Well, I'm not so sure it's just a matter of my liking and trusting my "type." I think that, objectively speaking, one's young years are a time to take risks, to find out first hand what works and what doesn't, what you want out of life and what you don't. There's a fair amount of psychology to back me up on that, so it's not just my opinion. And those people who engage in that behavior, I think, mature into more well-rounded adults. They've done that, they know its allures and they know the reality of it, so they're better qualified to judge that behavior in others. I think those who don't grow old before their time and can't have the perspective on the behavior described that others have.
I speak from a very innocent and ignorant perspective - I've never been more than mildly tipsy. What's so fun about puking all over yourself and passing out? I'm honestly mystified. Is it the puking that's fun, or the passing out? Or the resulting half-naked photos on Facebook?
I bet you some guys get off on photos like that.
I was if you read my first blog agreeing to that. Many people so far on this blog are demonizing it. Cheers to the women and men making asses of themselves. I see as far as the women go we are just better at PR.
I hope that Darwin steps in before these women procreate.
I have no problem with women drinking and enjoying themselves but acting like trash and being proud enough to document it for the world to see is not acceptable for either gender. There is no shame in the new world order of attention whoring.

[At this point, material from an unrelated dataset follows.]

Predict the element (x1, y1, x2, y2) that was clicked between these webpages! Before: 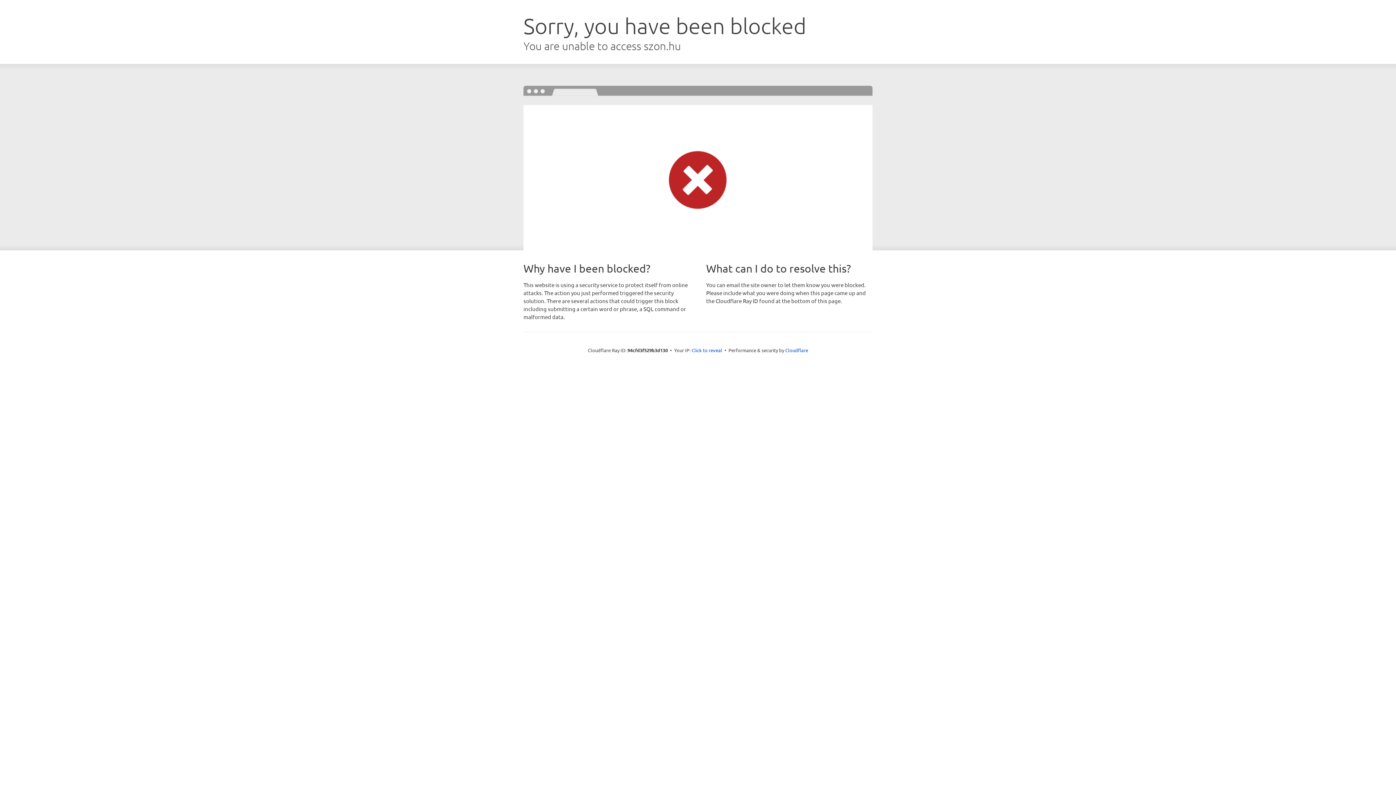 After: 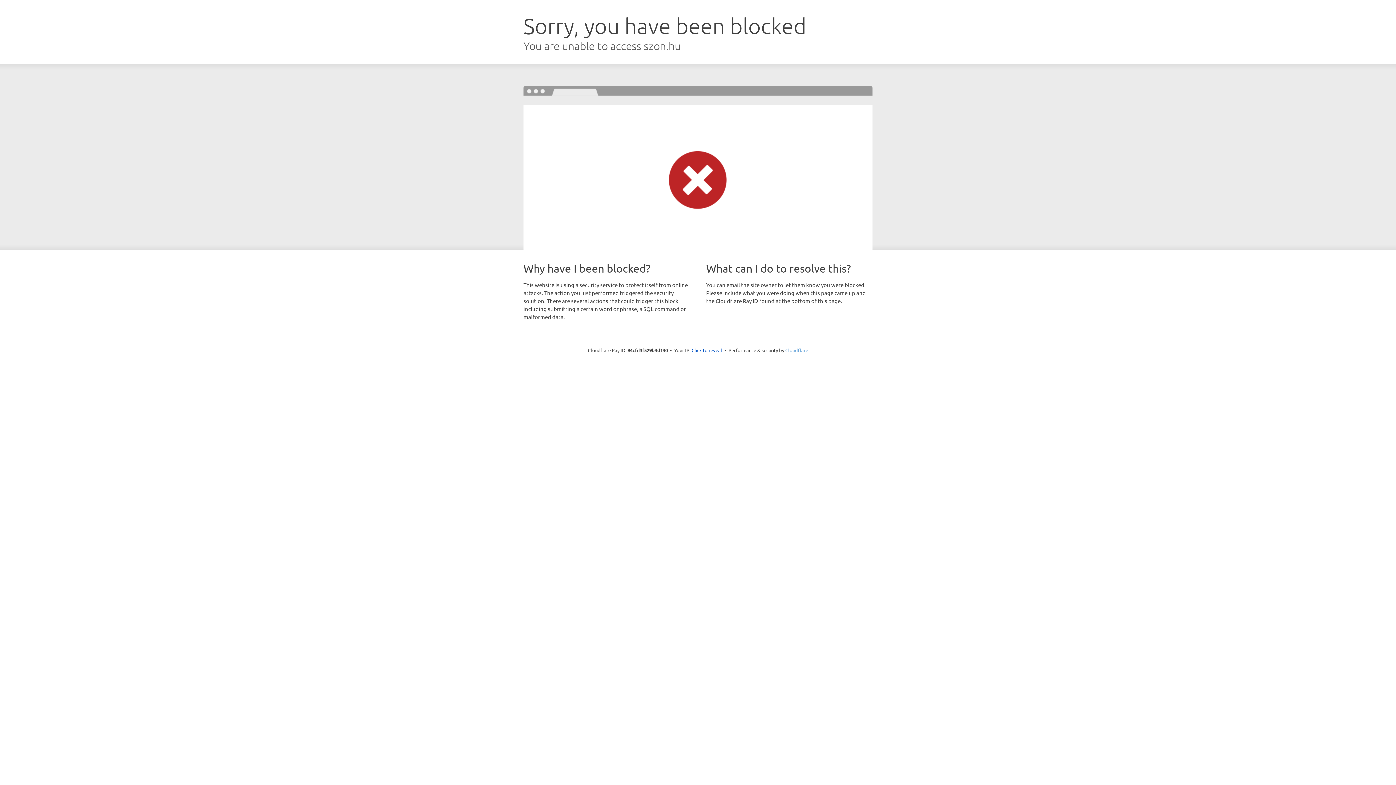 Action: bbox: (785, 347, 808, 353) label: Cloudflare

See, that is an issue of similarity in background, though. Of course you are more likely to trust someone who has done similar things to you. I, having never engaged in such activity, am far less likely to trust a mature adult who admits to having done such things in his or her past. I feel very distanced from my parents, for example, when they talk about their drinking and partying years, because that is something I have never experienced, nor have I experienced the desire for something like that. I don't understand the drinking/drugging/partying mentality at all, never have, never will. So obviously I will trust and understand someone like me and you will trust and understand someone like you.